The task:
Restate word for word the lines of the records below, starting at the line that contains "Grab the Description textarea resize handle" and ending at the line that contains "Task: Select the Content title cell", with both of those lines included and nothing else.

Material shown below:

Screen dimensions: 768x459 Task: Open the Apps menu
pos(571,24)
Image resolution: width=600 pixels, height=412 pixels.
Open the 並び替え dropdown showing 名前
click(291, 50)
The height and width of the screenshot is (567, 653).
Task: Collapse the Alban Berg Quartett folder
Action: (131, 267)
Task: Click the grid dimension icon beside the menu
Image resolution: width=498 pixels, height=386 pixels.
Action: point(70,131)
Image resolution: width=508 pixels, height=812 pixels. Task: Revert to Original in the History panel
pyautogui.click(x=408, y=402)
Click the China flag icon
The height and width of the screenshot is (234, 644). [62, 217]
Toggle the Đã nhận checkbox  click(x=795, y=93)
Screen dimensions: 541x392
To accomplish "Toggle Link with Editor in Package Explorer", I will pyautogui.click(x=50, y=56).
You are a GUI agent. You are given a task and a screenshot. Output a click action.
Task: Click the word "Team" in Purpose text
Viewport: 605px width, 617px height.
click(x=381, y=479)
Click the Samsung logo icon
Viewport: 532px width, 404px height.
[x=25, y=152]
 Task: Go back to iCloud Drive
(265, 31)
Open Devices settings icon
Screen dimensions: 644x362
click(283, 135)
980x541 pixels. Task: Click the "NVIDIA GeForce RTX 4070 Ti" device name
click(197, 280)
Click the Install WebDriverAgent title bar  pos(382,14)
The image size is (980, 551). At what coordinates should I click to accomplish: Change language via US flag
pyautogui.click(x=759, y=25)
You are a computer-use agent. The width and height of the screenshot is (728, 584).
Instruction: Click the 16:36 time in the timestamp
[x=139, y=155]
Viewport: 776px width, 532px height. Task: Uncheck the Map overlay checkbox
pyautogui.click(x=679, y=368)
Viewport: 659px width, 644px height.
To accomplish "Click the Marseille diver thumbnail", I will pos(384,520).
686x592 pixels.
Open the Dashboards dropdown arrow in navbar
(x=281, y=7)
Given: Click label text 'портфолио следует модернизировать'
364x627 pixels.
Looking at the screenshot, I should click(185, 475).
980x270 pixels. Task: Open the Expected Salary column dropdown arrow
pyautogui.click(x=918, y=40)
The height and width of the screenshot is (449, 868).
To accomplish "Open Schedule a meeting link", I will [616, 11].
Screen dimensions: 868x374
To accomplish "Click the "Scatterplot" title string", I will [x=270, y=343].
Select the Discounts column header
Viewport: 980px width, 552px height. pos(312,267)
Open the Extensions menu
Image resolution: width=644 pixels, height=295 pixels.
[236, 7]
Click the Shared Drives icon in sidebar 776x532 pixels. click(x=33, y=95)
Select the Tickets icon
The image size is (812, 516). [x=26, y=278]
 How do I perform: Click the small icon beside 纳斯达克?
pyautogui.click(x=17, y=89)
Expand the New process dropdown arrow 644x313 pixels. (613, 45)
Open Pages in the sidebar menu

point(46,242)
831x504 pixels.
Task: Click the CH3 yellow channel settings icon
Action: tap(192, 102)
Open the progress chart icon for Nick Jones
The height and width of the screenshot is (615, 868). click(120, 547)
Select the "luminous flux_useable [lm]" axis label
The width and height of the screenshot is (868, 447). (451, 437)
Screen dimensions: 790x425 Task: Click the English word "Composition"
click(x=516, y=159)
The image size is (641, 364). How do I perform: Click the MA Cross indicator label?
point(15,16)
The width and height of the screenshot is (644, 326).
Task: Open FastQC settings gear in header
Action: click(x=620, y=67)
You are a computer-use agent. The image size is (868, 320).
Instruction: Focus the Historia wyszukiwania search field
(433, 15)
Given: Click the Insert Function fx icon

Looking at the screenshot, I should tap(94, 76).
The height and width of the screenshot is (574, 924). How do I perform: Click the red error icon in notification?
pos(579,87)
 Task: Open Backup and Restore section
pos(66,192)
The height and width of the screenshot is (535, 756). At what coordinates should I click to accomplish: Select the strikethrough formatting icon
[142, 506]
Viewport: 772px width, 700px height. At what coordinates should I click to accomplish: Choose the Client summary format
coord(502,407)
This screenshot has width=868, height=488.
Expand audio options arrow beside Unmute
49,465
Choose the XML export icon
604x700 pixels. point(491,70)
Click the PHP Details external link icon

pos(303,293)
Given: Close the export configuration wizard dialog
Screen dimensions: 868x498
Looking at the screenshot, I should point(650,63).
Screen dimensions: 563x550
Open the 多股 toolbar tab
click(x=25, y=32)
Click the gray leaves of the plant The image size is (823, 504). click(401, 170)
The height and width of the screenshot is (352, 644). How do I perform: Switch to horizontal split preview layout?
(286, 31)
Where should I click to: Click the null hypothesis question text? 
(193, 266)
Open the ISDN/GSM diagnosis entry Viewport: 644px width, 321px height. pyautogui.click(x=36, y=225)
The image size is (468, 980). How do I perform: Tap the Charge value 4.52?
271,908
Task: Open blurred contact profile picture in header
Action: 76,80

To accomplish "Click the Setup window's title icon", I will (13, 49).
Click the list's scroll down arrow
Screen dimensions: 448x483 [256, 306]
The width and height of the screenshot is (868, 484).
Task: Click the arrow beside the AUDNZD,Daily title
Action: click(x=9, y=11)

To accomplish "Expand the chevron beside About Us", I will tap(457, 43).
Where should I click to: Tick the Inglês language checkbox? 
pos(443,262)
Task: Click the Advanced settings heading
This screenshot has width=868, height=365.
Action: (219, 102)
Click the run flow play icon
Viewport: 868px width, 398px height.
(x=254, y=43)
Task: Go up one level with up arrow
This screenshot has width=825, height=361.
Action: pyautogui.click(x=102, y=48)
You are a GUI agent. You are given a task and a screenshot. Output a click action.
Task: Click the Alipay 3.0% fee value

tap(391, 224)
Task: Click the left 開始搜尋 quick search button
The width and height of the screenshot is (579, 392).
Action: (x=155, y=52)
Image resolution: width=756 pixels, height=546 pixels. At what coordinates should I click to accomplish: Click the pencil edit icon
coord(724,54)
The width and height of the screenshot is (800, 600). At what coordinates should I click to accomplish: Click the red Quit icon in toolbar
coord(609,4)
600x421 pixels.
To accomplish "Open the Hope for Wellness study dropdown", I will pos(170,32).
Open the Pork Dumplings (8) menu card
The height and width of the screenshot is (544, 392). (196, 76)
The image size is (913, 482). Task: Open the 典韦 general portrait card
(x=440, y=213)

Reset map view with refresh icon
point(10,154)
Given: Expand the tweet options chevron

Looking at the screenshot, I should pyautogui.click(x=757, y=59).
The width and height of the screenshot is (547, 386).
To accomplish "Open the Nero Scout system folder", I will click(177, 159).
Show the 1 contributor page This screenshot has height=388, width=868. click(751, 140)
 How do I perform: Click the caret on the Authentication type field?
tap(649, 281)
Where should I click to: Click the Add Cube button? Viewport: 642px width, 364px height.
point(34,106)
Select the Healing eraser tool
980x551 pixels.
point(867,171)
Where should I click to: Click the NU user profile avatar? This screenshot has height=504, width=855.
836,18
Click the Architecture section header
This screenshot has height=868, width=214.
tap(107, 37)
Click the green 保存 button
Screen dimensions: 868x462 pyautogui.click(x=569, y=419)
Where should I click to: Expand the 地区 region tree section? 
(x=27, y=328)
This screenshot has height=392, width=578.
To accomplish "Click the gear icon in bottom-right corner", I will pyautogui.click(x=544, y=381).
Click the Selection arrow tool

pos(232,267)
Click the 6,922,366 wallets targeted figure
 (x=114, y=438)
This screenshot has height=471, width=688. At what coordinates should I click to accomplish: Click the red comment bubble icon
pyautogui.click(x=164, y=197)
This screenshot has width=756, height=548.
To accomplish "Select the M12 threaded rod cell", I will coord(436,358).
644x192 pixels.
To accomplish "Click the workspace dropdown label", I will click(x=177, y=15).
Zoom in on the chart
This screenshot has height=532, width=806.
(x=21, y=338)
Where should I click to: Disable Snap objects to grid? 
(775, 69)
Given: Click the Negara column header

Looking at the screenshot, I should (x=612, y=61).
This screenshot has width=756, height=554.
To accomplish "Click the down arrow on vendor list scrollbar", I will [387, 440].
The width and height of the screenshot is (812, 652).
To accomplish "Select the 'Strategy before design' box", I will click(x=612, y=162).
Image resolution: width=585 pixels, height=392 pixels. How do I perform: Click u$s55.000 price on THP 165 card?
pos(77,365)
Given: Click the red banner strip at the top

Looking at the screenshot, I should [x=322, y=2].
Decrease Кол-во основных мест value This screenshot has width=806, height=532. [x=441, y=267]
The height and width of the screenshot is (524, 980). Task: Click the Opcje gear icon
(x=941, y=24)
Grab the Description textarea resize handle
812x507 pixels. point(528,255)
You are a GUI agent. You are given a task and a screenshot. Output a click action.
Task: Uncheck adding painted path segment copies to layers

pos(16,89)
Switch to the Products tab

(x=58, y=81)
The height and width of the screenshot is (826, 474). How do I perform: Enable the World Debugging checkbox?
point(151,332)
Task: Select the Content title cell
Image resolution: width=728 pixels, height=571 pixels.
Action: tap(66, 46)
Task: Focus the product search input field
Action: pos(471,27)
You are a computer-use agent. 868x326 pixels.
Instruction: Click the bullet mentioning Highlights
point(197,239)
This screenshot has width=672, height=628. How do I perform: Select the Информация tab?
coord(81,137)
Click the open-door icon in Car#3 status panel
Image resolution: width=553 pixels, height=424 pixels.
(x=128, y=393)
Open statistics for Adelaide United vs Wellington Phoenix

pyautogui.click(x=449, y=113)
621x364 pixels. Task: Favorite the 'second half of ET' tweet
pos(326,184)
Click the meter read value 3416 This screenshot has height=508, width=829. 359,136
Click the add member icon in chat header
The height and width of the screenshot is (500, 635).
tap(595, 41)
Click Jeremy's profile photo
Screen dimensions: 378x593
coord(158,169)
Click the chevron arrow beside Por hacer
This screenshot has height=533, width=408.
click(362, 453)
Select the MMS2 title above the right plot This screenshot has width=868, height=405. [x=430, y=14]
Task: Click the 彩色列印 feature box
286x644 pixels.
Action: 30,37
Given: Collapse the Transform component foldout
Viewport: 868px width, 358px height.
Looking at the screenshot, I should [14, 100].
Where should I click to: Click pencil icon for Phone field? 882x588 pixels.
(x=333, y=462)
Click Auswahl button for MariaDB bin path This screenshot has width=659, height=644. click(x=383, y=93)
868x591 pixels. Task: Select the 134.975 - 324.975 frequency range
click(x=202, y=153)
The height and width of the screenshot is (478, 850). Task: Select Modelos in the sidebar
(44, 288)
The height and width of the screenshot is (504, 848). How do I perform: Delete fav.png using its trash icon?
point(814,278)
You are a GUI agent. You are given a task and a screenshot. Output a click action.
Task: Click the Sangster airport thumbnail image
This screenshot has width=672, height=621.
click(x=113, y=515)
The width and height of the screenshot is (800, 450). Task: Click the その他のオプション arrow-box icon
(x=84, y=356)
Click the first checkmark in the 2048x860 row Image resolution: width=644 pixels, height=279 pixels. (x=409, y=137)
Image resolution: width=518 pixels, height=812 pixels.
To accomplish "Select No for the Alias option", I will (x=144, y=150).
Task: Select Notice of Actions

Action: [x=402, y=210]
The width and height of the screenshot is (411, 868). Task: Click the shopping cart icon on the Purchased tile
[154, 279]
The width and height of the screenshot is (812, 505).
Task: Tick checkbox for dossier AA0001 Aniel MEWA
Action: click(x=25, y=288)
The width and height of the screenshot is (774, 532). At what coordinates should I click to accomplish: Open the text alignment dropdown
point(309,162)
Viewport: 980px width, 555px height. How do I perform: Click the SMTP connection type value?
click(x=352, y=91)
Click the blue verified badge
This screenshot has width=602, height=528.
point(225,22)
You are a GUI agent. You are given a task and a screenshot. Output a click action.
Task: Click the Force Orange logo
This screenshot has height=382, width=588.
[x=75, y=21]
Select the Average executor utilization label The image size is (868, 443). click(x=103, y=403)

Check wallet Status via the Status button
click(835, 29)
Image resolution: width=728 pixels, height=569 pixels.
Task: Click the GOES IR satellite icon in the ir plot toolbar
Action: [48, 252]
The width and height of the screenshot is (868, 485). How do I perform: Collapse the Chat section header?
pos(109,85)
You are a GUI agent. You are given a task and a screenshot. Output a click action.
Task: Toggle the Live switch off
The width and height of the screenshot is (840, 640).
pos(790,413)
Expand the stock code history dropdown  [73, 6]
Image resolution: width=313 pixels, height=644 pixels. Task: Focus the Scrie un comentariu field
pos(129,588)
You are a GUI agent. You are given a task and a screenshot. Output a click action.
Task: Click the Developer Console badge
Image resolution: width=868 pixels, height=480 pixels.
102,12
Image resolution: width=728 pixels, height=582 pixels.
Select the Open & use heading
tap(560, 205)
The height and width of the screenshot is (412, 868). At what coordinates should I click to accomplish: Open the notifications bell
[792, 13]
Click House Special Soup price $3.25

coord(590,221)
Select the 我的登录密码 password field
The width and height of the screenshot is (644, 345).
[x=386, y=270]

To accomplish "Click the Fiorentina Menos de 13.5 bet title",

End of Material shown.

Output for this exercise:
Grab the Description textarea resize handle
812x507 pixels. point(528,255)
You are a GUI agent. You are given a task and a screenshot. Output a click action.
Task: Uncheck adding painted path segment copies to layers

pos(16,89)
Switch to the Products tab

(x=58, y=81)
The height and width of the screenshot is (826, 474). How do I perform: Enable the World Debugging checkbox?
point(151,332)
Task: Select the Content title cell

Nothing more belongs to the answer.